(Dataset entries)
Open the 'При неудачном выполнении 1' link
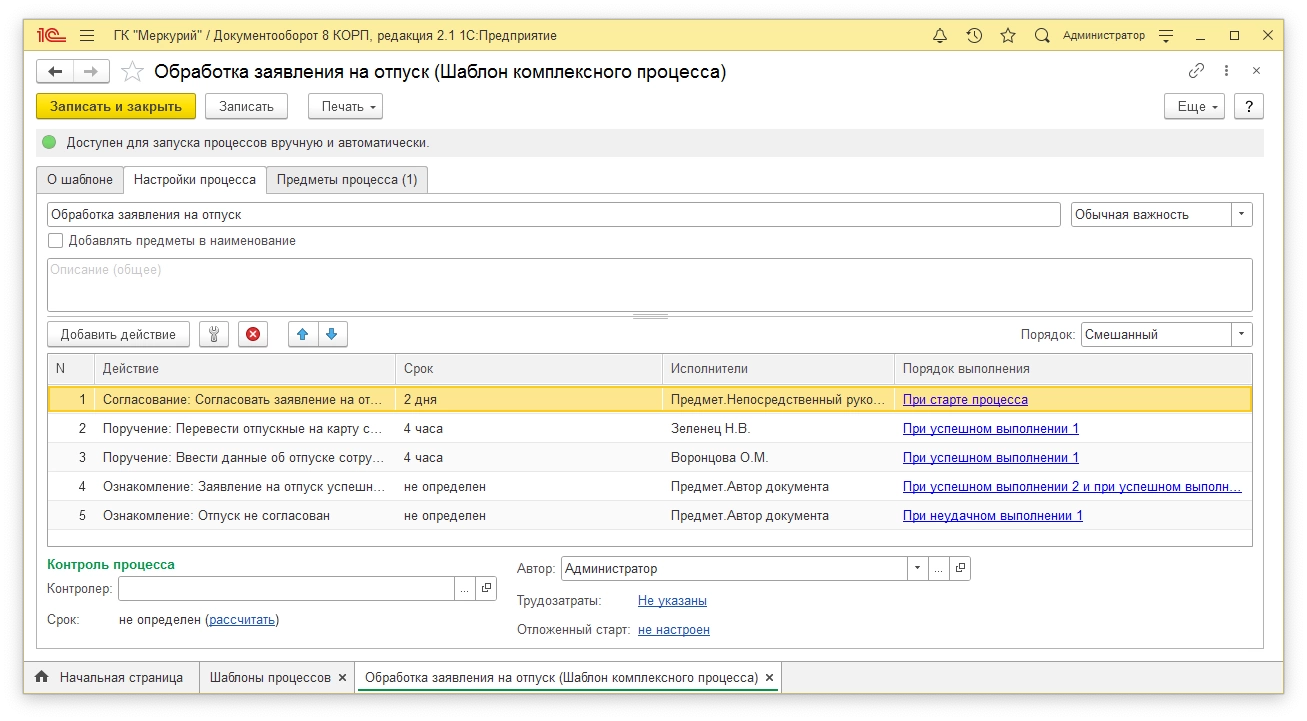Image resolution: width=1307 pixels, height=721 pixels. 992,516
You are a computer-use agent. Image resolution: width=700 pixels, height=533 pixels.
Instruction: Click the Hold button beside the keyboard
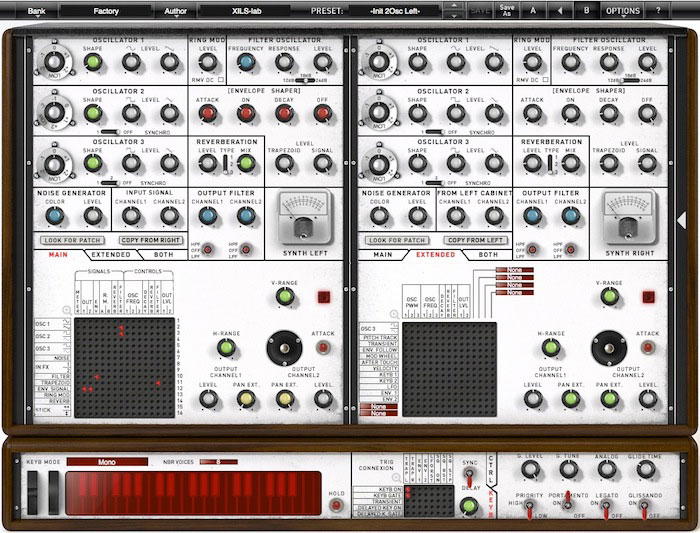pos(336,505)
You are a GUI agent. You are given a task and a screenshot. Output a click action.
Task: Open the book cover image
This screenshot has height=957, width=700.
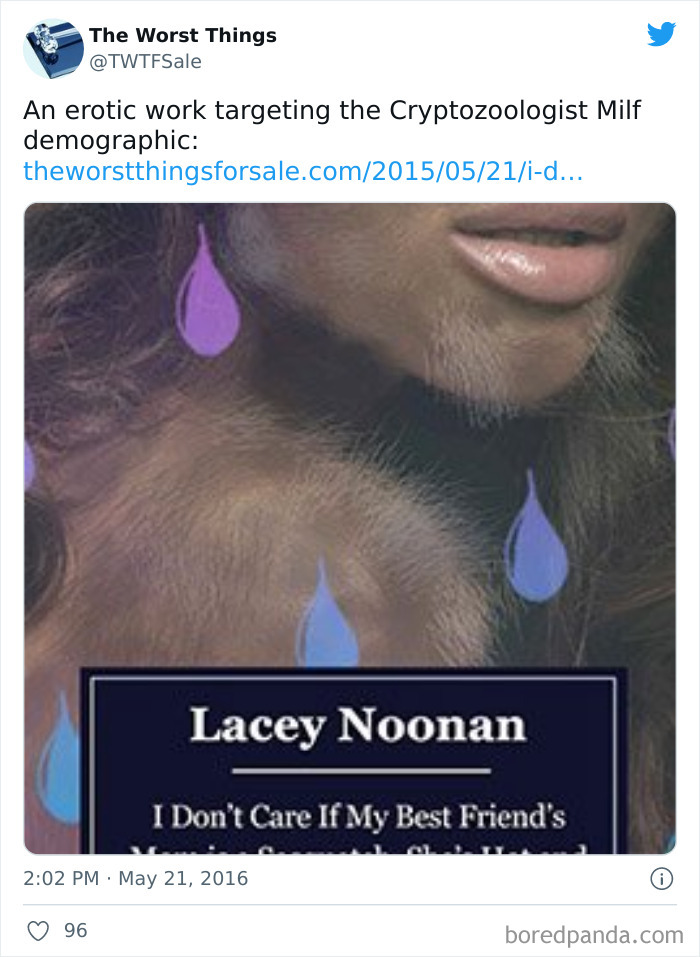click(350, 528)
(End Dataset entries)
[Task]
Your task is to repeat, word for word and with no picture, every line from the one that contains "You are a computer-use" through the last line of the data.

[Solution to this task]
You are a computer-use agent. Image resolution: width=700 pixels, height=533 pixels.
Instruction: Click the Hold button beside the keyboard
pos(336,505)
You are a GUI agent. You are given a task and a screenshot. Output a click action.
Task: Open the book cover image
This screenshot has height=957, width=700.
click(350, 528)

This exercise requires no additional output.